Task details:
Quote the lines below word for word, leaving out the pictures.

═══ Record list ═══

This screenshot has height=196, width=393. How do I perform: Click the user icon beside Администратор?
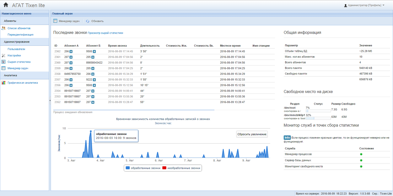[345, 6]
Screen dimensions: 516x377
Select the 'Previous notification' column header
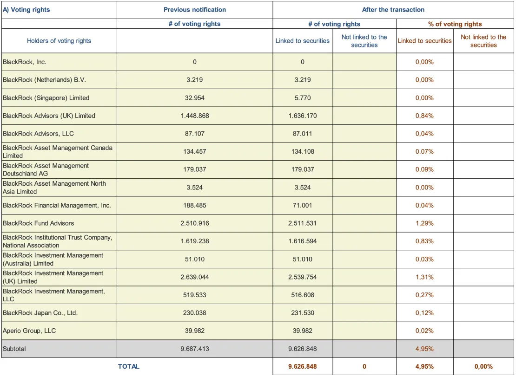(194, 9)
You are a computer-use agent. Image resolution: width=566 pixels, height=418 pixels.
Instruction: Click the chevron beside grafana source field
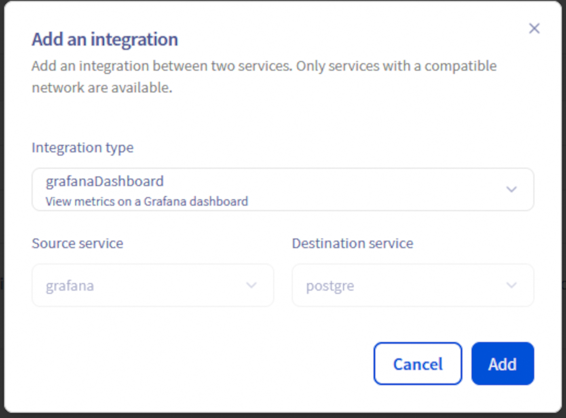[251, 285]
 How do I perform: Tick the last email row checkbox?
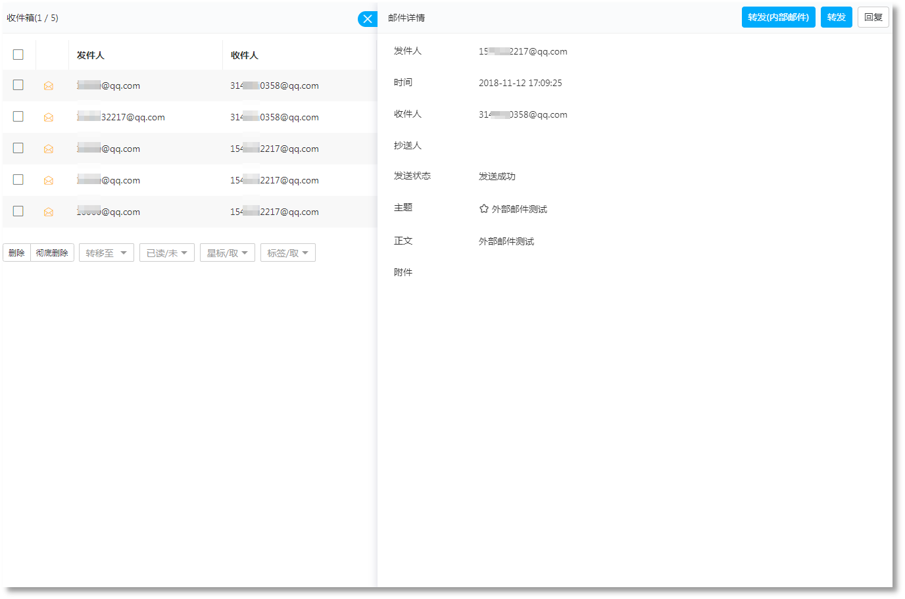pos(18,211)
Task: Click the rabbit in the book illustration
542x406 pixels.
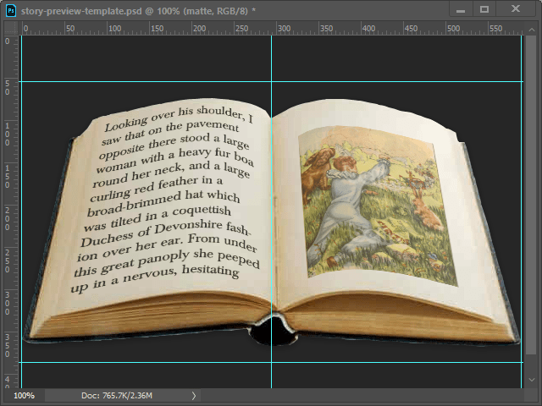Action: tap(428, 213)
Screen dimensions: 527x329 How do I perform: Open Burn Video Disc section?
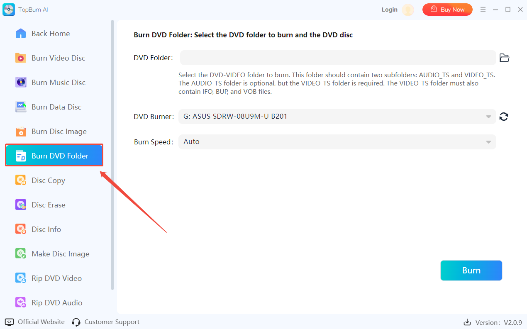58,58
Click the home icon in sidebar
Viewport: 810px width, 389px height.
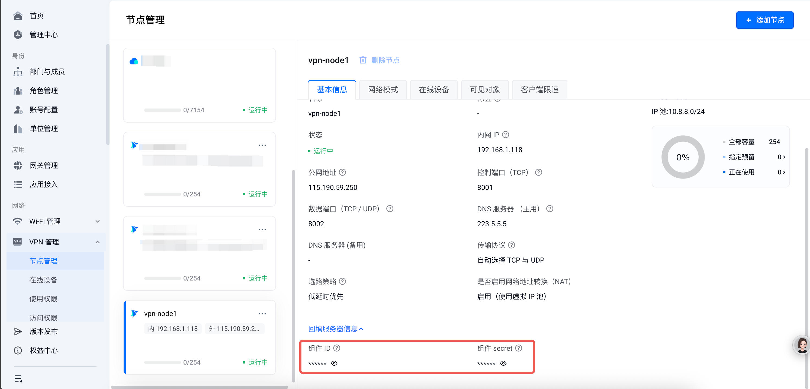point(18,16)
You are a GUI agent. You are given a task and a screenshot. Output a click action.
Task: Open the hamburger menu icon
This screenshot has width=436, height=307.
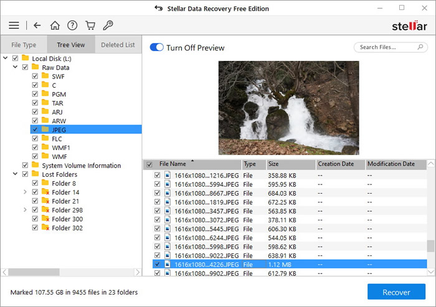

═══

Result of this task:
This screenshot has height=196, width=393. How do I perform: Click the user icon beside Администратор?
[345, 6]
Screen dimensions: 516x377
Select the 'Previous notification' column header
(194, 9)
You are a computer-use agent. Image resolution: width=566 pixels, height=418 pixels.
Instruction: Click the chevron beside grafana source field
[251, 285]
 How do I perform: Tick the last email row checkbox?
pos(18,211)
Task: Click the rabbit in the book illustration
542x406 pixels.
Action: tap(428, 213)
Screen dimensions: 527x329 How do I perform: Open Burn Video Disc section?
58,58
Click the home icon in sidebar
Viewport: 810px width, 389px height.
point(18,16)
You are a GUI agent. You are given a task and a screenshot. Output a click action.
Task: Open the hamburger menu icon
This screenshot has width=436, height=307.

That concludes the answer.